TASK TO COMPLETE:
Convert the items below into a JSON list of strings, with one string for each line and blank lines left out.

SUPPLIED DATA:
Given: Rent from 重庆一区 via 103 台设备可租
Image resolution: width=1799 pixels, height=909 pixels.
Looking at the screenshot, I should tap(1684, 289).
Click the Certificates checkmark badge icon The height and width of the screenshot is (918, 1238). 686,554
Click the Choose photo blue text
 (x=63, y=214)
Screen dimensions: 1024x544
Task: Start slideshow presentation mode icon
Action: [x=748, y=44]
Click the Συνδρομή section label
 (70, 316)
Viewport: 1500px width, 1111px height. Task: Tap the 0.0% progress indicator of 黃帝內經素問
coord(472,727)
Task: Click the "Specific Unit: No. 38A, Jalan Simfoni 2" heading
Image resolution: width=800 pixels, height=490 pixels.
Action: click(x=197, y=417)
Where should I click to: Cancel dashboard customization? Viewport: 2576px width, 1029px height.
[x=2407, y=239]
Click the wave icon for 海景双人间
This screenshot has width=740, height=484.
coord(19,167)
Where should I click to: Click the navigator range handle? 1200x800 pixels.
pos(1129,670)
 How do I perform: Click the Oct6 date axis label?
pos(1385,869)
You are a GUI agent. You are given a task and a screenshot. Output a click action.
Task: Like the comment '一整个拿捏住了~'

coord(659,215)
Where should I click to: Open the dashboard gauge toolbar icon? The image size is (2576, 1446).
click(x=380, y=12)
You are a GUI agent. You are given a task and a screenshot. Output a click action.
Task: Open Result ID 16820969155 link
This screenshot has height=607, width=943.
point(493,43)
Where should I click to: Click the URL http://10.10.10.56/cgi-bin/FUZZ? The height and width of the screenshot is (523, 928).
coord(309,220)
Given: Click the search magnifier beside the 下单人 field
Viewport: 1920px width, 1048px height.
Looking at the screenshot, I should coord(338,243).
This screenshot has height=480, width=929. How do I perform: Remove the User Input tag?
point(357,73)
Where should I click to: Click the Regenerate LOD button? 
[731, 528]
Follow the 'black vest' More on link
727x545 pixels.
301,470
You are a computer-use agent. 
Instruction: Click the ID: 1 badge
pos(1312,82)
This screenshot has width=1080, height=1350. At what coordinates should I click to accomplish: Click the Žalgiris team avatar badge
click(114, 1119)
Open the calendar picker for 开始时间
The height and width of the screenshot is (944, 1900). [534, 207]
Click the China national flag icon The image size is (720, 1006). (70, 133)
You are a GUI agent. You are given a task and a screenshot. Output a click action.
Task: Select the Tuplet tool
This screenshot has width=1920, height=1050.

TASK SOLUTION:
[
  "Given: Rent from 重庆一区 via 103 台设备可租",
  "Image resolution: width=1799 pixels, height=909 pixels.",
  "Looking at the screenshot, I should tap(1684, 289).",
  "Click the Certificates checkmark badge icon The height and width of the screenshot is (918, 1238). 686,554",
  "Click the Choose photo blue text",
  " (x=63, y=214)",
  "Screen dimensions: 1024x544",
  "Task: Start slideshow presentation mode icon",
  "Action: [x=748, y=44]",
  "Click the Συνδρομή section label",
  " (70, 316)",
  "Viewport: 1500px width, 1111px height. Task: Tap the 0.0% progress indicator of 黃帝內經素問",
  "coord(472,727)",
  "Task: Click the \"Specific Unit: No. 38A, Jalan Simfoni 2\" heading",
  "Image resolution: width=800 pixels, height=490 pixels.",
  "Action: click(x=197, y=417)",
  "Where should I click to: Cancel dashboard customization? Viewport: 2576px width, 1029px height.",
  "[x=2407, y=239]",
  "Click the wave icon for 海景双人间",
  "This screenshot has width=740, height=484.",
  "coord(19,167)",
  "Where should I click to: Click the navigator range handle? 1200x800 pixels.",
  "pos(1129,670)",
  " How do I perform: Click the Oct6 date axis label?",
  "pos(1385,869)",
  "You are a GUI agent. You are given a task and a screenshot. Output a click action.",
  "Task: Like the comment '一整个拿捏住了~'",
  "coord(659,215)",
  "Where should I click to: Open the dashboard gauge toolbar icon? The image size is (2576, 1446).",
  "click(x=380, y=12)",
  "You are a GUI agent. You are given a task and a screenshot. Output a click action.",
  "Task: Open Result ID 16820969155 link",
  "This screenshot has height=607, width=943.",
  "point(493,43)",
  "Where should I click to: Click the URL http://10.10.10.56/cgi-bin/FUZZ? The height and width of the screenshot is (523, 928).",
  "coord(309,220)",
  "Given: Click the search magnifier beside the 下单人 field",
  "Viewport: 1920px width, 1048px height.",
  "Looking at the screenshot, I should coord(338,243).",
  "This screenshot has height=480, width=929. How do I perform: Remove the User Input tag?",
  "point(357,73)",
  "Where should I click to: Click the Regenerate LOD button? ",
  "[731, 528]",
  "Follow the 'black vest' More on link",
  "727x545 pixels.",
  "301,470",
  "You are a computer-use agent. ",
  "Instruction: Click the ID: 1 badge",
  "pos(1312,82)",
  "This screenshot has width=1080, height=1350. At what coordinates should I click to accomplish: Click the Žalgiris team avatar badge",
  "click(114, 1119)",
  "Open the calendar picker for 开始时间",
  "The height and width of the screenshot is (944, 1900). [534, 207]",
  "Click the China national flag icon The image size is (720, 1006). (70, 133)",
  "You are a GUI agent. You are given a task and a screenshot. Output a click action.",
  "Task: Select the Tuplet tool",
  "This screenshot has width=1920, height=1050."
]